(Stored entries)
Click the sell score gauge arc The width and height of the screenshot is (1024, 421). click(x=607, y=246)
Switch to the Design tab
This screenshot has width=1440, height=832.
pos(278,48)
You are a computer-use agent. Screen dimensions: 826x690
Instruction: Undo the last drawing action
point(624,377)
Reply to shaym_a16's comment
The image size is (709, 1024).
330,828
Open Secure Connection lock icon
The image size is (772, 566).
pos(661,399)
* * *
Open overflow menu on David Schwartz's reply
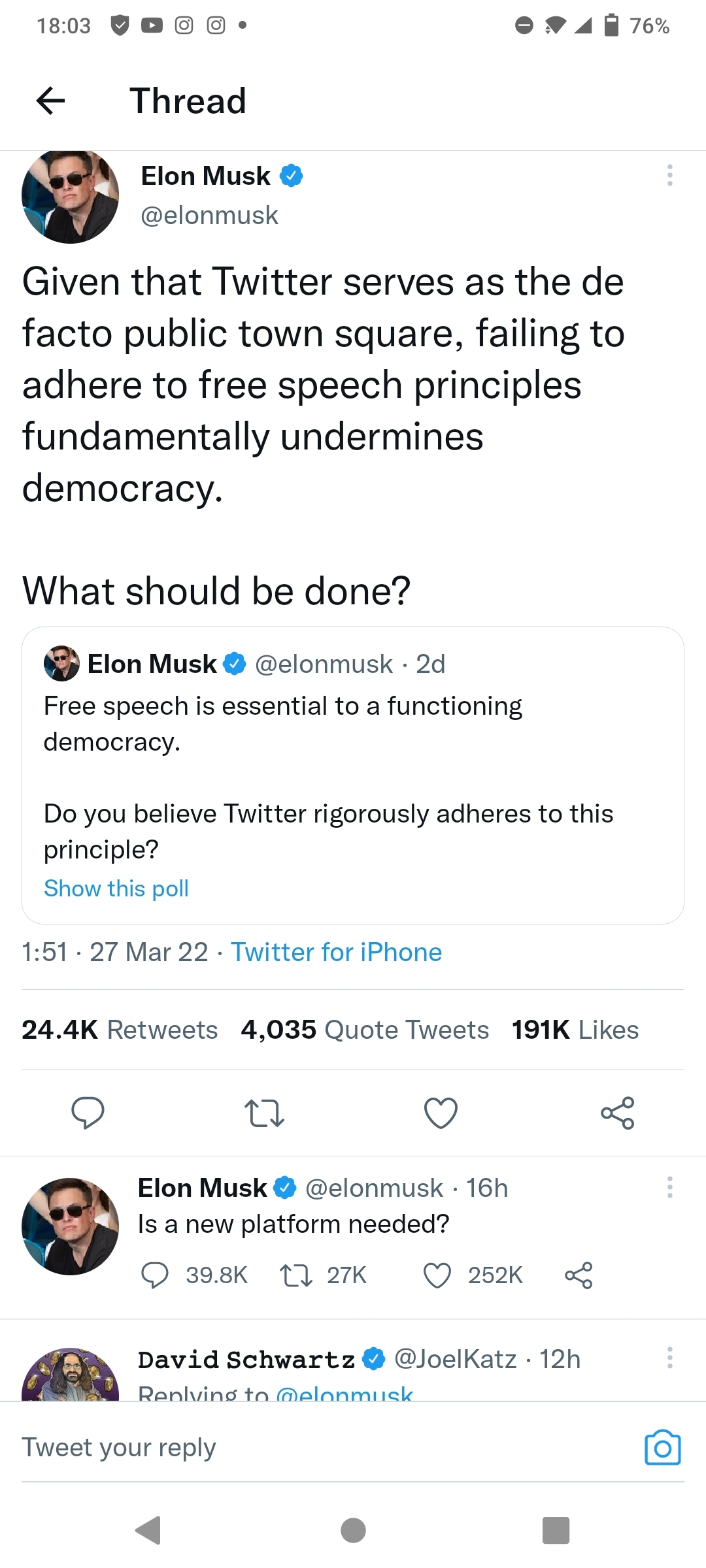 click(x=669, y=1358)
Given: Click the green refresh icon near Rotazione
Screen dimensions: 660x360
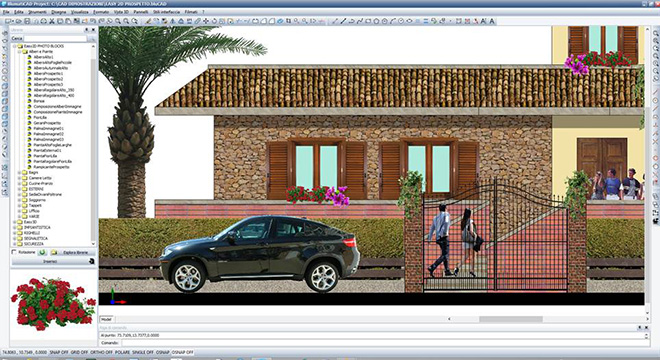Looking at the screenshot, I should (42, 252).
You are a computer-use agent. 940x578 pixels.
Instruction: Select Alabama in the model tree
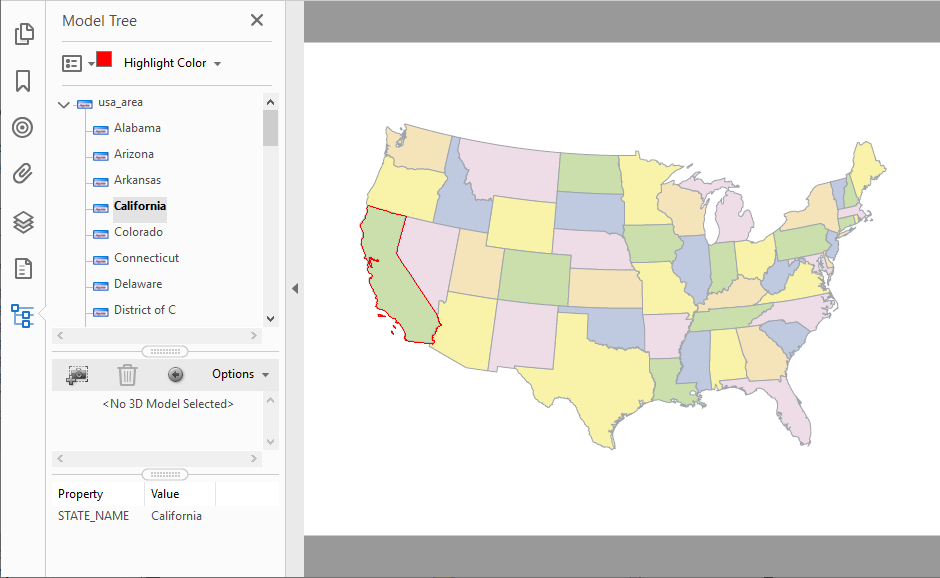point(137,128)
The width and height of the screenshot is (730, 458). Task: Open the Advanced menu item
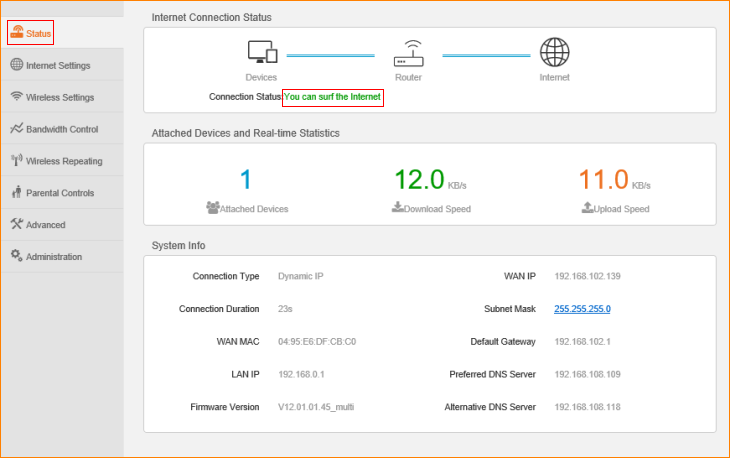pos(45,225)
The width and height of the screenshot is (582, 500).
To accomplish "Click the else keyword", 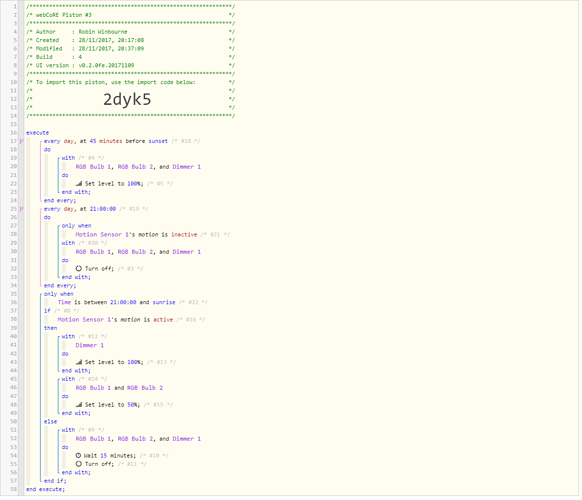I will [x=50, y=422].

__REQUIRED WORK__. Show me every line of the entries above that holds "agent".

__OUTPUT OF THE EXERCISE__.
You are a computer-use agent. Screen dimensions: 826x690
You are a computer-use agent. 940x578 pixels.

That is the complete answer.